Here is one bale planted in front of my peppers.
The sweet potatoes need at least 90 days to grow but often it takes 120 days. I had figured mid-October is when I would harvest them.
Yesterday I was watering and noticed something orange. I reached down and it was this!
I dug around in one bed and found these:
There were lots of smaller ones so I just pulled out the bigger ones to give the smaller ones room to grow. I felt around in the other beds and didn’t feel as many potatoes and the potatoes I found were smaller so I left them all alone. This was from the one plant and I planted 15 plants, one died so I have 14 left so I’m hoping this means we’ll have a good sweet potato harvest but I’m going to stay out of the rest of the beds for another month. The bales are falling apart and I’m not sure they’re even going to last another month so I may have to harvest before mid-October.
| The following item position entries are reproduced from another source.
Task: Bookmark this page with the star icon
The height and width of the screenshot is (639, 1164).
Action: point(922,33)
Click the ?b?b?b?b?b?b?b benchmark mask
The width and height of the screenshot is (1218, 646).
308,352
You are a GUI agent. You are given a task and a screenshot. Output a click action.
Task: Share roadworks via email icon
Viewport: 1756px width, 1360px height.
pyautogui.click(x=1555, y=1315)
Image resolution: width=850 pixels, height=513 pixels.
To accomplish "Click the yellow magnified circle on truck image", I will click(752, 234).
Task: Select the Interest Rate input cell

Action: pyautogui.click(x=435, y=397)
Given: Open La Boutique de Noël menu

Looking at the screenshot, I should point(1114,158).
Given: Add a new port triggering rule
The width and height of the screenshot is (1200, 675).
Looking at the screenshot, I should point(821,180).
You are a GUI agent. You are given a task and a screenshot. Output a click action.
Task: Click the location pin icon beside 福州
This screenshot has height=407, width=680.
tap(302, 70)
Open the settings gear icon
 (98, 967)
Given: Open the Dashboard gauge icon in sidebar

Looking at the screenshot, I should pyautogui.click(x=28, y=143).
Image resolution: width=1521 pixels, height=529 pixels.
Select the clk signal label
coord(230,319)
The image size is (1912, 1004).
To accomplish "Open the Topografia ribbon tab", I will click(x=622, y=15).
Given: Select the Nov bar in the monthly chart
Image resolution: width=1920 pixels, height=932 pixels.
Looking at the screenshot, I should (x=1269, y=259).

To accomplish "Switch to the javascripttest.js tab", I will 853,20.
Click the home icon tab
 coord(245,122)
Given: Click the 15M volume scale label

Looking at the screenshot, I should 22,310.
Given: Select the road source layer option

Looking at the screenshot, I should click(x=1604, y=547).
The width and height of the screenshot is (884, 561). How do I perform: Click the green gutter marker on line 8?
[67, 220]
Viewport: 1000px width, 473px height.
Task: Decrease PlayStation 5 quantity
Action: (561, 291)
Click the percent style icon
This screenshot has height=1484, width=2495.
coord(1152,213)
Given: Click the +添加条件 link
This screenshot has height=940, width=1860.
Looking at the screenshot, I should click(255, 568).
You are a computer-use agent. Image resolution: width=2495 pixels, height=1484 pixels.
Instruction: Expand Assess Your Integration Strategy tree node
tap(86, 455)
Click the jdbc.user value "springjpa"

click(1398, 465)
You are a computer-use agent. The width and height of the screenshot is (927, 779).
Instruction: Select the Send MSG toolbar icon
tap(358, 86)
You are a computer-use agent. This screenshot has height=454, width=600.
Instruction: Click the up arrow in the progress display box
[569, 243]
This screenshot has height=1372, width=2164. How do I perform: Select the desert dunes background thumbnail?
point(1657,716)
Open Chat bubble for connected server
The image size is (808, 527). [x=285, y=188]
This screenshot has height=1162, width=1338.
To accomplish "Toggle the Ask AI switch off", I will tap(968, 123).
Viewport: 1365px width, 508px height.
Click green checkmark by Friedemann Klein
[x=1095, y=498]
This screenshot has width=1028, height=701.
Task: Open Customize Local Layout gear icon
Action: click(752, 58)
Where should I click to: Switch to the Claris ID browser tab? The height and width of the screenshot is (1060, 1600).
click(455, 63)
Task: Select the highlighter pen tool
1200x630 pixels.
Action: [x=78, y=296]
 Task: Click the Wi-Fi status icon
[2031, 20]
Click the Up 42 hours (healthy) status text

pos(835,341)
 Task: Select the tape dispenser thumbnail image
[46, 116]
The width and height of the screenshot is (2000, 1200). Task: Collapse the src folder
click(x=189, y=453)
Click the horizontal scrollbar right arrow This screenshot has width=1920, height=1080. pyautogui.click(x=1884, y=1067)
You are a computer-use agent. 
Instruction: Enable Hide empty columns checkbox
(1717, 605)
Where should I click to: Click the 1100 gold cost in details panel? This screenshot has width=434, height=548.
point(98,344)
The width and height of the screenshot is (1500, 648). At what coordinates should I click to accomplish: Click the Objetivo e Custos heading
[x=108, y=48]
I was so excited to find all those sweet potatoes. They need to cure for about three weeks so I have them spread out in the downstairs garage which is the coolest room in the house. The room with the freeze dryer is the darkest but it stays warmer in there with the freeze dryer running so much so . . the garage it is for now.
Teri says
WOW that looks like a good harvest! How exciting! Do you put soil in the bale?
judy.blog@gmail.com says
Some of the sweet potatoes were already in starter cups with soil. I didn’t realize how long it would take for the temp in the bale to come down to the lower temp so I could plant so the slips were growing enough that they needed to be potted. Some were sweet potatoes I cut up just a couple of days before planting. For those in pots, I just hollowed out a spot in the straw and put the contents of the pot in the straw (dirt and all). For those that had no soil, I hollowed out a spot in the straw about the size of my fist, put garden soil in it and stuck the potato piece in the middle. I don’t think any soil was necessary though.
Clemson (of course) has good instructions here on how to grow in straw bales.
Tee says
I did tomatoes in bales one year and it was a disaster. I must not have conditioned them well enough. I decided to skip it because I have plenty of space for a in ground garden. Just thought I would try the bales. Your harvest is great!
judy.blog@gmail.com says
My tomatoes in buckets didn’t do well this year either. Space is an issue for me so I’ll do a bit more research and see what others have had better luck with growing in bales. Thanks!